PARTI DELL'ESERCIZIO:
1. Trascrivi dal testo sull'intervista a Carla Bruni il passo che comincia con le parole "Ieri abbiamo assistito" e termina dopo "tutti i giorni.".
2. Puoi riscrivere in forma più breve il paragrafo del testo sull'intervista a Carla Bruni che comincia con "Ci sediamo dunque in poltrona", conservandone i fatti principali?
3. Come prosegue il testo sull'intervista di Fabio Fazio a Carla Bruni? Scrivine il seguito partendo dopo l'ultima frase riportata.

TESTO RIPORTATO:
───

Carla Bruni, Cesare Battisti e l'allegro lecchinaggio di Fabio Fazio

Ieri abbiamo assistito alla prima intervista italiana della premiere dame Carla Bruni, occasione per chiarire finalmente le recenti prese di posizione dell'ex-modella, della quale tutto si può dire tranne che si sia messa in disparte a la Veronica Lario. Innumerevoli le occasioni di polemica generate dalla bella piemontese, dal caso Petrella alla ricusazione dell'italianità in favore della patria acquisita.

Ci sediamo dunque in poltrona speranzosi - si fa per dire - in un'intervista ficcante del conduttore Fabio Fazio, del quale in passato abbiamo apprezzato la vis comica, ma che come giornalista non ha mai dato gran prova di sè. Si potrà obiettare che in fondo giornalista non è, e allora ok... accetteremo anche un dialogo infarcito di semplici curiosità; in fondo una modella-cantante che sposa un capo di governo non capita tutti i giorni.

───

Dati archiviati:
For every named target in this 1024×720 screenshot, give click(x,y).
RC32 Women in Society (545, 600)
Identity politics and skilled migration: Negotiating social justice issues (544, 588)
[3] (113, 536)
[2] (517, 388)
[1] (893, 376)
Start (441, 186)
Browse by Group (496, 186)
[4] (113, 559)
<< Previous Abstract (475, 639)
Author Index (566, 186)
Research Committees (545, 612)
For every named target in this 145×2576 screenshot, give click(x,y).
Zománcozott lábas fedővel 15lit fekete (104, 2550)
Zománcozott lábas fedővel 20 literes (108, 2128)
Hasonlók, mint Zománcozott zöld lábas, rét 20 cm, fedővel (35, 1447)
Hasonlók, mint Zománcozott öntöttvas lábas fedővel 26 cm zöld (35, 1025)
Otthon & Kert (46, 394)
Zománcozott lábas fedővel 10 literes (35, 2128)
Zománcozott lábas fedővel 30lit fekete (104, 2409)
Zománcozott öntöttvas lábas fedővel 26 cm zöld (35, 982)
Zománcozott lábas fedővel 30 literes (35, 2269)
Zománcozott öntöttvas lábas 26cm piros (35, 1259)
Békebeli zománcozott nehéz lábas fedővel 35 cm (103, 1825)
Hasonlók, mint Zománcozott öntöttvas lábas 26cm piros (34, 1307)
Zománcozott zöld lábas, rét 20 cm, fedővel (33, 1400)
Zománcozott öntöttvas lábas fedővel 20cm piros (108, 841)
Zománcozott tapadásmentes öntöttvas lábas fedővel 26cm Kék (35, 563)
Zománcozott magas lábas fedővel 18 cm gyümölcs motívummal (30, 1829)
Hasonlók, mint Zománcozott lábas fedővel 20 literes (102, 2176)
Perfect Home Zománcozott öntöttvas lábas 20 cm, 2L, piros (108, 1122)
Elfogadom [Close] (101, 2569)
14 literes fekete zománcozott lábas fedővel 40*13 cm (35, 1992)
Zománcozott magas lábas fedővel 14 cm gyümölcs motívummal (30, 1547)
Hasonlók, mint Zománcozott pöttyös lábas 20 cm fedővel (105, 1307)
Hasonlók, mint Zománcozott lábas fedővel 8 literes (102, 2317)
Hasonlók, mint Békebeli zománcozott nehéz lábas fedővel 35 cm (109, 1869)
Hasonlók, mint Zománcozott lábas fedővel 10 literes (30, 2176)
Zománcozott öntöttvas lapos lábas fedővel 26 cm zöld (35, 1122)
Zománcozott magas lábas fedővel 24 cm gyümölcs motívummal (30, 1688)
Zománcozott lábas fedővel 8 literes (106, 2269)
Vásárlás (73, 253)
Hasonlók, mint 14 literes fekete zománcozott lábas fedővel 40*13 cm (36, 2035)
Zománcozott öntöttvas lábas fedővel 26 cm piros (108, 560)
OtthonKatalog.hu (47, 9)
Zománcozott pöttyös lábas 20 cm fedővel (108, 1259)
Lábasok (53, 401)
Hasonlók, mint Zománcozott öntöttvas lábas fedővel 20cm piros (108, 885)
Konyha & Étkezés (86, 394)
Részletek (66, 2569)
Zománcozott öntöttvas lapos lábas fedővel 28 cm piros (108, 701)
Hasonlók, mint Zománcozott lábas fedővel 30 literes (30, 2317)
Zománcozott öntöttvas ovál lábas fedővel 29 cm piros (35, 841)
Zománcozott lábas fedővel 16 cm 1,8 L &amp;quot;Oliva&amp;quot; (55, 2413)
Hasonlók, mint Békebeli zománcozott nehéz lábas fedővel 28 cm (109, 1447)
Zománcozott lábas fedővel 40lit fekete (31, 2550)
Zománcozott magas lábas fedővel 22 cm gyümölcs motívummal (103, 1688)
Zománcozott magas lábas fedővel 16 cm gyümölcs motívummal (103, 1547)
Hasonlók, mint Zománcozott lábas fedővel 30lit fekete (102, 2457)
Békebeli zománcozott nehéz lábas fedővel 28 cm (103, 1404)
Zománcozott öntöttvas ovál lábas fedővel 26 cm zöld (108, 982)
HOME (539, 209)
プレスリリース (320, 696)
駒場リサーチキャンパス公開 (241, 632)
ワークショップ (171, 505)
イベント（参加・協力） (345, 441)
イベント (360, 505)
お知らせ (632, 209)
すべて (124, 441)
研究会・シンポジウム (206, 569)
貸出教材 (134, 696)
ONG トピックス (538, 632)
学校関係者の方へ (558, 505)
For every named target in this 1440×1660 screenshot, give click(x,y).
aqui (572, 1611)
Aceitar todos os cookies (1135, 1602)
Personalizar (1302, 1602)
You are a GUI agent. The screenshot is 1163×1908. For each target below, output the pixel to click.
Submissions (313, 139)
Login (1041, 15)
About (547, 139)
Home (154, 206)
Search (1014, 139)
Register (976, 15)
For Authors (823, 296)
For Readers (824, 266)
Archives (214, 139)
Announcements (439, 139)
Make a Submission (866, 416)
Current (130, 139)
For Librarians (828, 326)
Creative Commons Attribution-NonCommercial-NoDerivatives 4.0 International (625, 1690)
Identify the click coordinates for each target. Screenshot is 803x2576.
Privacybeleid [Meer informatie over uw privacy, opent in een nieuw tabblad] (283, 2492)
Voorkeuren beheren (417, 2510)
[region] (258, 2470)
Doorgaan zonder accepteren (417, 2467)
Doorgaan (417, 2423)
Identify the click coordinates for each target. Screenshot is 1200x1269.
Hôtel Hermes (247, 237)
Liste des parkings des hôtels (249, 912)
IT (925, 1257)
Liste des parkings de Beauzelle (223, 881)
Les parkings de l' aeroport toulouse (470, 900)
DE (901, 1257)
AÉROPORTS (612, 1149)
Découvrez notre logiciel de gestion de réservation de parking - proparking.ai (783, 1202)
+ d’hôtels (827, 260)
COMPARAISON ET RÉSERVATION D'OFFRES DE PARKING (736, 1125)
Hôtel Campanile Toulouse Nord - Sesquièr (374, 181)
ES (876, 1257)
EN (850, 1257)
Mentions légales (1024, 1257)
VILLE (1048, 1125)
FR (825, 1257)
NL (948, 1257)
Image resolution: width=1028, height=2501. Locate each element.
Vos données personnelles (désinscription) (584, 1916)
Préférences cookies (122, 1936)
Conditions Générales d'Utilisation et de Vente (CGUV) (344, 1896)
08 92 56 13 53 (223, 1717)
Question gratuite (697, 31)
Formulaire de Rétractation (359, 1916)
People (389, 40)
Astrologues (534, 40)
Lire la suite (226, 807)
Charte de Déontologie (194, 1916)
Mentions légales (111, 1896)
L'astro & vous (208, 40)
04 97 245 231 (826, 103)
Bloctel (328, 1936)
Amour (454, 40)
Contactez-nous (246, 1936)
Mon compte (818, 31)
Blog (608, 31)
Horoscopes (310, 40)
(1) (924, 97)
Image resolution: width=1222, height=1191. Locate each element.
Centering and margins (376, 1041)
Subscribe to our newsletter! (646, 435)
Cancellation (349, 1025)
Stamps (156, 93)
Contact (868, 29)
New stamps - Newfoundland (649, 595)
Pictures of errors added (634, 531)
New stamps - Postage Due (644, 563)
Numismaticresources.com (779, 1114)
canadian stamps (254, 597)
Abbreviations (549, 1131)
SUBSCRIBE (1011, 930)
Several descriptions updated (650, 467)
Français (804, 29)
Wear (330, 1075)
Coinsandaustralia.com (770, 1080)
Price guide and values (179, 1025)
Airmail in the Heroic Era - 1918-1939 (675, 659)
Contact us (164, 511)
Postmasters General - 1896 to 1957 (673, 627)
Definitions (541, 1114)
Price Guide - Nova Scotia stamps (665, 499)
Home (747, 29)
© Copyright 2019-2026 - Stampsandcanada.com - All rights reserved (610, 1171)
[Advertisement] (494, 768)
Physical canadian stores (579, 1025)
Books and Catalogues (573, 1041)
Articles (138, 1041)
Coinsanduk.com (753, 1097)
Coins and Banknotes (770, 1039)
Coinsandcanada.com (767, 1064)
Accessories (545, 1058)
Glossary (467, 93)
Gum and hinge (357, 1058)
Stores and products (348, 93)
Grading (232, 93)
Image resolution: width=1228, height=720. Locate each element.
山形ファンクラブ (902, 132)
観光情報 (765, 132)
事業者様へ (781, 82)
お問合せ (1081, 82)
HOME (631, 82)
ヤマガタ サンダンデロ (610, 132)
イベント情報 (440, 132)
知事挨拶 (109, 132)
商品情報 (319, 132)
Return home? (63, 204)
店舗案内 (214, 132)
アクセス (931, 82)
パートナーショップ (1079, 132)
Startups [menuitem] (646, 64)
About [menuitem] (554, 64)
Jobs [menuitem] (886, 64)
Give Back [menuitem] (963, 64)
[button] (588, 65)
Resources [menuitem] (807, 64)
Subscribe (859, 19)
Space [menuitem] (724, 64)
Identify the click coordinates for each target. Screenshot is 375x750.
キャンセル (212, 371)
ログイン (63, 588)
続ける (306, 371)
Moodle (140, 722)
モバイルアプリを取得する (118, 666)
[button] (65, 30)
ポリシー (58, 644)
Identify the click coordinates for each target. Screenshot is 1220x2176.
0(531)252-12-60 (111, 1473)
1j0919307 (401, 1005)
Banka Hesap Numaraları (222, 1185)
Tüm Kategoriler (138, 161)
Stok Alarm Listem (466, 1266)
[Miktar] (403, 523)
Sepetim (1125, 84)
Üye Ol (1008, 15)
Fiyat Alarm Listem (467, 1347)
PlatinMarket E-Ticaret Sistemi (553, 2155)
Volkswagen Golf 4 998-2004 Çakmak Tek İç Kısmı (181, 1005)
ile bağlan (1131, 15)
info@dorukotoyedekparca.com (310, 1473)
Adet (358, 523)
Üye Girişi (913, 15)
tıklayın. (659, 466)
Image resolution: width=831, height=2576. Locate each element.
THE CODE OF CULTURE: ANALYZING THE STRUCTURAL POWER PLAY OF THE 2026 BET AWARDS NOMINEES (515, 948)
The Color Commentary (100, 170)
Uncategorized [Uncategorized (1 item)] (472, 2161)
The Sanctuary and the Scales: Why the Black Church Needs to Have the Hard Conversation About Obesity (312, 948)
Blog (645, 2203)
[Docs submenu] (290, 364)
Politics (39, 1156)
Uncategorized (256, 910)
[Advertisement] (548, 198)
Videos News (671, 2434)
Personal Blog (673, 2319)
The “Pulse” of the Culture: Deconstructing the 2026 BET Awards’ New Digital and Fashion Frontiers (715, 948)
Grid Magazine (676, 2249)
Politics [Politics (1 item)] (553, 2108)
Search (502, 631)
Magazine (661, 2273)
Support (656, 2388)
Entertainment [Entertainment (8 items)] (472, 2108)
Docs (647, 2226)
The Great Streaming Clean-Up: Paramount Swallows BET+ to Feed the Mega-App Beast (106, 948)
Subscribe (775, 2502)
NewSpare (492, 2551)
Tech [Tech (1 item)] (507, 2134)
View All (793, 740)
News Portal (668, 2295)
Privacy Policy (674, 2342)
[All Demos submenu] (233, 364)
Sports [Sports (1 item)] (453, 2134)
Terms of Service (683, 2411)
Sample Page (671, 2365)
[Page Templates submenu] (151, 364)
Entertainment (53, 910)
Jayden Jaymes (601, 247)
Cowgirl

───

RISPOSTE PER CONSEGNA:
1.
Ieri abbiamo assistito alla prima intervista italiana della premiere dame Carla Bruni, occasione per chiarire finalmente le recenti prese di posizione dell'ex-modella, della quale tutto si può dire tranne che si sia messa in disparte a la Veronica Lario. Innumerevoli le occasioni di polemica generate dalla bella piemontese, dal caso Petrella alla ricusazione dell'italianità in favore della patria acquisita.

Ci sediamo dunque in poltrona speranzosi - si fa per dire - in un'intervista ficcante del conduttore Fabio Fazio, del quale in passato abbiamo apprezzato la vis comica, ma che come giornalista non ha mai dato gran prova di sè. Si potrà obiettare che in fondo giornalista non è, e allora ok... accetteremo anche un dialogo infarcito di semplici curiosità; in fondo una modella-cantante che sposa un capo di governo non capita tutti i giorni.

2. Chi scrive attende, ironicamente speranzoso, un'intervista incisiva di Fabio Fazio, di cui in passato ha apprezzato la vena comica ma che come giornalista non ha mai dato buona prova di sé. Dato che Fazio giornalista non è, si accetterà anche un dialogo fatto di semplici curiosità: del resto una modella-cantante che sposa un capo di governo non capita tutti i giorni.

3.
Ma prima tocca sorbirsi il concertino-spot, due brani leggeri leggeri in cui la Bruni occhieggia con espressione impassibile, prima di assicurarci fervidamente che i proventi andranno in beneficenza, quasi a scusarsi della sua intrusione artistica. Dopo rapida riflessione su quanto sia pelosa la carità pubblica (e quanti dischi faccia vendere) finalmente la "donna più bella del mondo" come la chiama Fazio, si accomoda in poltrona.

L'intervista scorre via spensierata finché a sorpresa il conduttore trova il coraggio di porre la domanda su Cesare Battisti. Un preambolo lunghissimo e balbettante, a evidente discolpa di un atto così ardito, lo porta a chiedere se sia vero che la cantante, chiamiamola così, abbia interceduto a favore del pluriomicida transfugo in Brasile. Lei nega tutto e si dice stupita che i media italiani le abbiano attribuito quest'intenzione, domandandosene il motivo. A quel punto innumerevoli telescoltatori saranno saltati sulla sedia urlando a Fazio: "Ma si chiede anche il motivo? E diglielo, no? Dopo tutte le pressioni fatte su Sarkozy per salvare la Petrella dall'estradizione, che si aspettava? Ma vedrai, ora glielo dice..."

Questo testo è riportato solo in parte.